Menjelajahi Pugung Raharjo

Taman Purbakala Pugung Raharjo sudah barang tentu bukan lokasi yang kardinal. Jangankan Indonesia, di dalam peta pariwisata Lampung pun tempat ini nyaris tidak pernah muncul. Adapun ketenaran Pugung Raharjo sedikit banyak terangkat lantaran kedekatan lokasinya dengan Kota Bandar Lampung dan posisinya yang berada di jalur pintas menuju Way Kambas.

Selebihnya lokasi wisata taman purbakala ini senantiasa sepi pengunjung, terkecuali oleh beberapa orang yang mempunyai minat khusus atau kebetulan melintas di sana. Kedatangan Sarah dan saya pada siang itu pun boleh dibilang tanpa perencanaan, kami datang dalam kondisi serba kebetulan lantaran sedang melintas menuju ke Way Kambas.

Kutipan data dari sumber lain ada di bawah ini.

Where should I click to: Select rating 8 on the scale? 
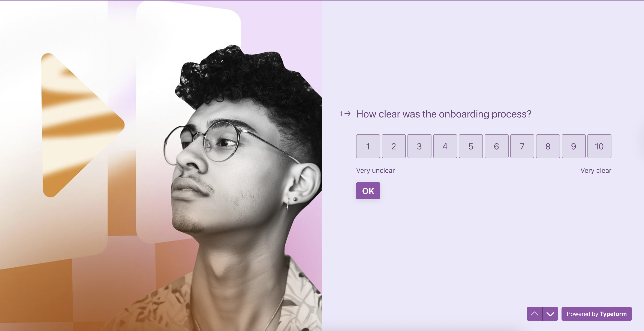pyautogui.click(x=548, y=146)
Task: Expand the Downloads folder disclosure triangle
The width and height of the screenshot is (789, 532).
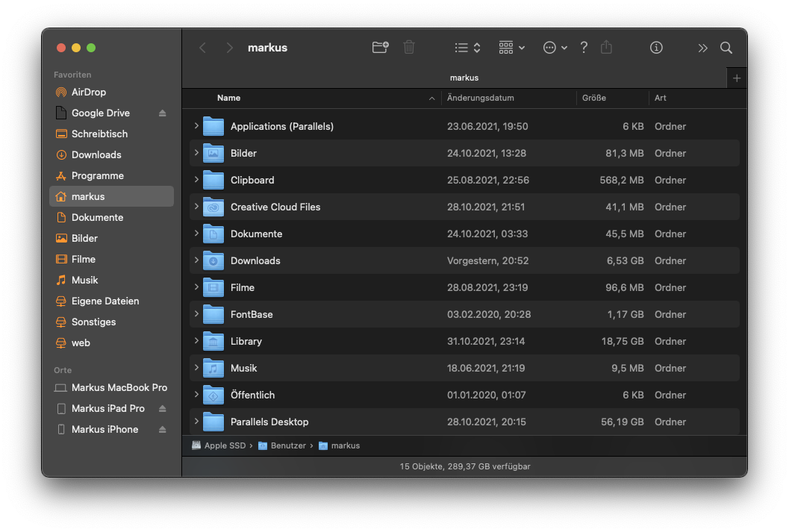Action: pos(196,260)
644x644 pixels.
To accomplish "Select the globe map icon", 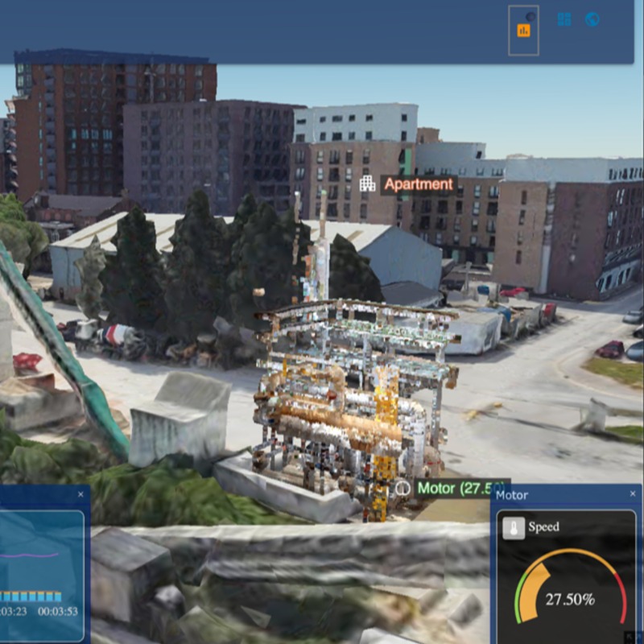I will pos(592,19).
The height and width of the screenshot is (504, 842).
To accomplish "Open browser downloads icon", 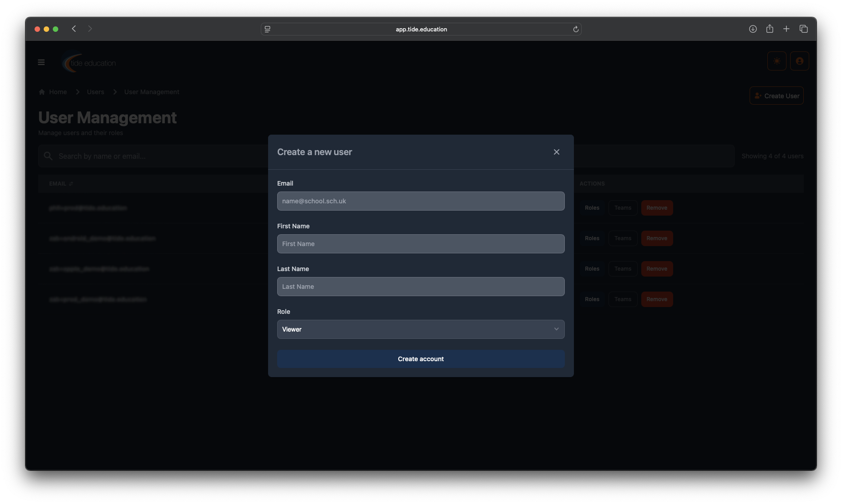I will coord(753,29).
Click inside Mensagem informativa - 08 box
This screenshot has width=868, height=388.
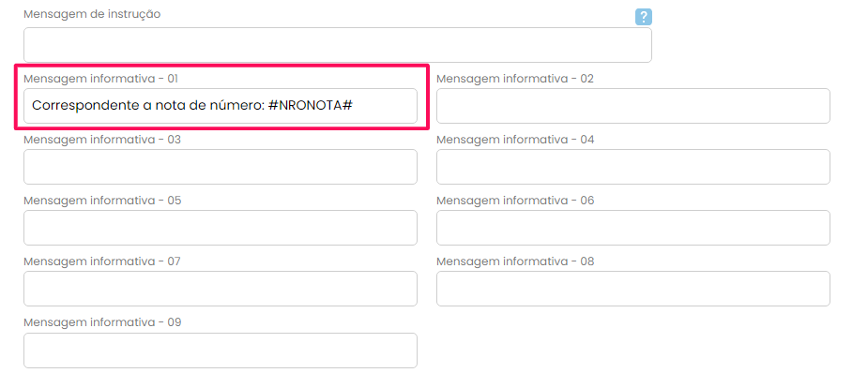[x=633, y=289]
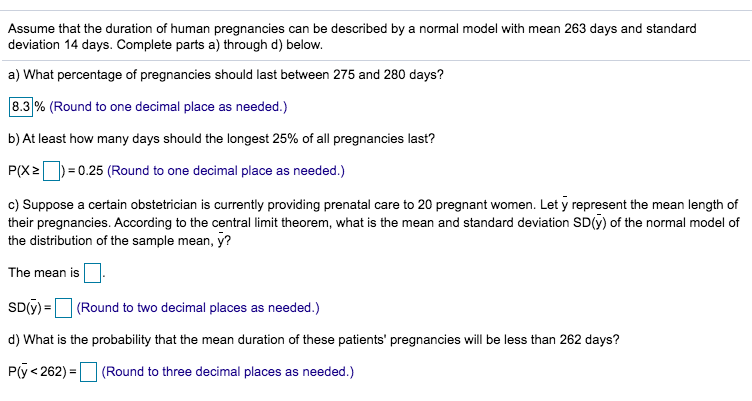
Task: Click the part c paragraph about the obstetrician
Action: (x=374, y=222)
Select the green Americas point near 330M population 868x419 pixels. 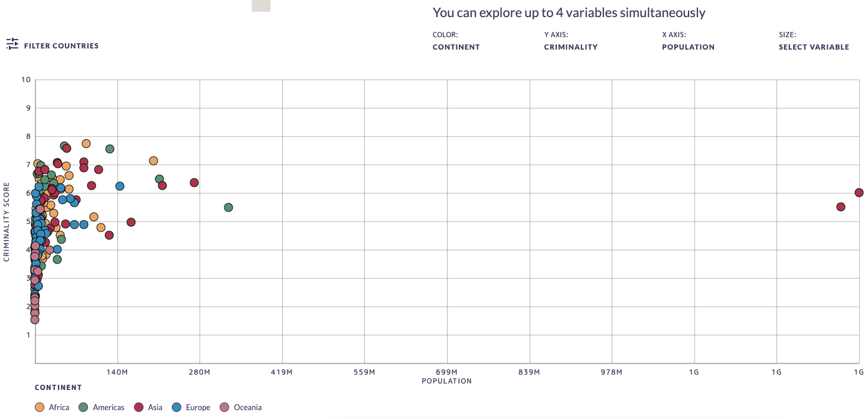click(x=229, y=207)
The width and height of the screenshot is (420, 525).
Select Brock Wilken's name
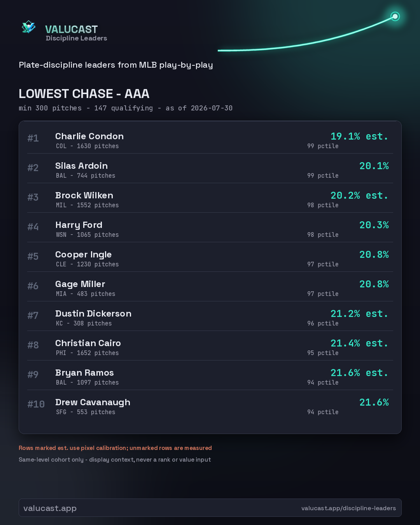point(84,195)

Masuk ke kawasan Pugung Raharjo, kita disambut oleh sebuah lekukan besar di tanah yang memanjang membelah dataran. Orang menyebutnya sebagai benteng tanah lantaran diyakini cekungan tersebut merupakan benteng yang dibentuk oleh manusia purba untuk mempertahankan sukunya dari serbuan orang asing maupun hewan buas.

Pada medio 1950-an, kawasan ini merupakan hutan tertutup. Rambahan transmigran pada penghujung dekade tersebut membuat banyak kawasan hutan dibuka, menghimpit para satwa ke tepi timur sekaligus membuka kembali peninggalan-peninggalan megalitikum yang terselip di dalam hutan, salah satunya adalah areal percandian ini.

Tidak ada nama khusus yang disematkan kepada kawasan ini hingga akhirnya orang pun menamai tempat ini sebagai Taman Pugung Raharjo sesuai dengan nama desa yang ada di sebelahnya.

Zaman Megalitikum alias zaman batu yang merupakan asal muasal dari peninggalan purbakala ini adalah sebuah era di mana manusia belum mengenal tulisan maupun seni. Ciri-ciri utamanya adalah seluruh alatnya terbuat dari bebatuan besar. Periode ini berakhir dengan masuknya agama Hindu ke nusantara menjelang abad keempat.

Tidak banyak informasi yang berhasil saya dapatkan dari tempat ini. Alih-alih mendapatkan pemandu untuk menjelaskan, siang itu hampir seluruh tim arkeolog Pugung Raharjo sedang sibuk melakukan survei lapangan sehingga tidak ada seorang pun yang menemani kami. Ah, biarlah. Barangkali di lain waktu.